Hospitals are turning to expensive contract labor due to healthcare’s severe workforce shortage. Healthcare employees are leaving the industry in droves — for instance, researchers project that the U.S. healthcare sector will be short 2.1 million nurses by 2025.
With declining patient-driven revenue, most hospitals are batting rising costs and struggling to offset them. This has forced many to make tough business decisions, such as shutting down service lines and laying off workers.
A running list of hospital layoffs published by Becker’s Hospital Review shows that 80 different hospitals and health systems have laid off staff this year, as of its last update on August 17. Some recent examples of hospitals that are eliminating hundreds of jobs include UNC Health, Jefferson Health and Allina Health.
How to weather the storm
Not all health systems are in the red — publicly-traded, for-profit systems have actually been doing quite well this year. For example, HCA Healthcare, the country’s largest for-profit hospital chain, reported a net income of $1.19 billion for the second quarter of this year. The second-largest for-profit health system, Tenet Healthcare, posted a net income of $123 million during the same period.
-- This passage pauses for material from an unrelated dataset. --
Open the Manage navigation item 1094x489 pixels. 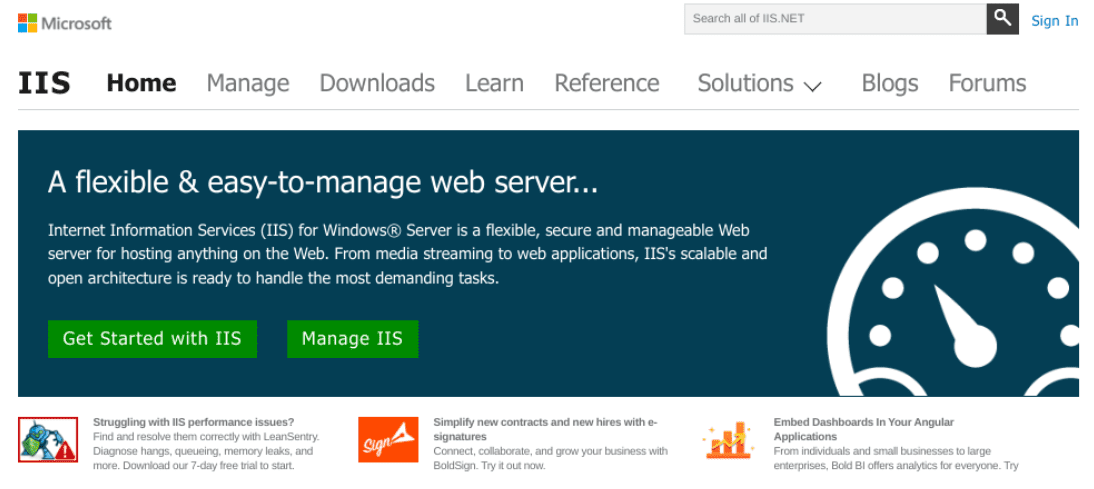coord(248,83)
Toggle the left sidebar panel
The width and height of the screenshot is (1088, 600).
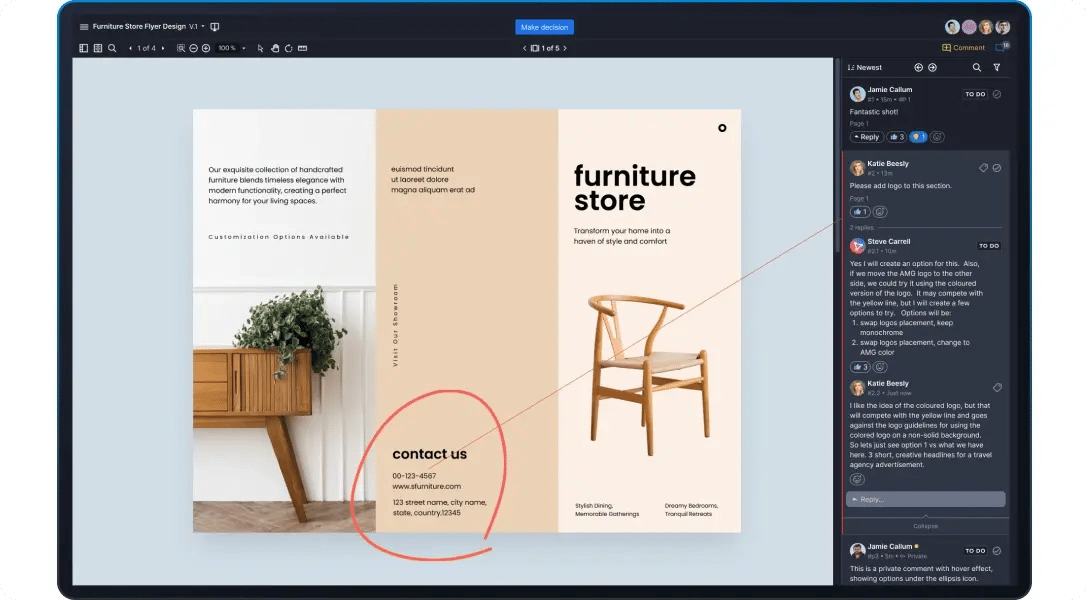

As for-profit companies, these health systems face pressure from their shareholders, Wheeler pointed out. Because of this, they don’t focus on advancing community health as much as nonprofit systems do — meaning for-profit hospitals don’t engage in the same level of charity care or community outreach.
“In the for-profit world, you have pressure from the expectations on the street and from your shareholders. In the nonprofit world, I think there’s more of a balance with their mission, as well as their charitable lens on the community. This is not to say that the for-profits don’t [provide charity care], but I don’t think they have as great an emphasis on it,” Wheeler said.
This type of for-profit thinking was evidenced last month by Steve Filton — the CFO of for-profit health system Universal Health Services (UHS) — on a second quarter earnings call.
“We’ve been going to our lowest payers and either demanding increases from them or canceling those contracts that we view to be inadequate and simply admitting patients whose insurance will pay us more, again, in an environment where we can only treat a limited number of patients. We can be more selective about who we treat and the fairness of what we think we’re being paid,” he said during the call.
However, it’s not just the for-profit systems that are figuring out ways to overcome hospitals’ bleak financial situation — some large non-profit systems are doing okay too. For example, Kaiser Permanente posted $741 million in operating income for the second quarter, and Mayo Clinic reported almost $300 million.
Going forward, the health systems that will be successful will be the ones that establish strongholds in outpatient areas, Swanson declared.
“Systems that have more substantial outpatient footprints are outperforming those systems that do not. Systems with their own medical groups and surgery centers are outperforming those that don’t have that. And systems that have their own health plans tend to outperform those that don’t. Much of this is due to the ability to create access points and direct care more appropriately,” he explained.
Additionally, health systems that have achieved scale in the long-term care market will do better financially than those that don’t, Wheeler added. This market is experiencing high demand due to the country’s aging population — but it’s also facing a massive shortage of workers, so hospitals moving into this space will have to find ways to sufficiently staff their facilities.
Moving to make more investments in outpatient service lines and the long-term care market won’t be easy for hospitals that are facing severe financial pressure, but it could be what separates successful health systems from not-so-successful ones.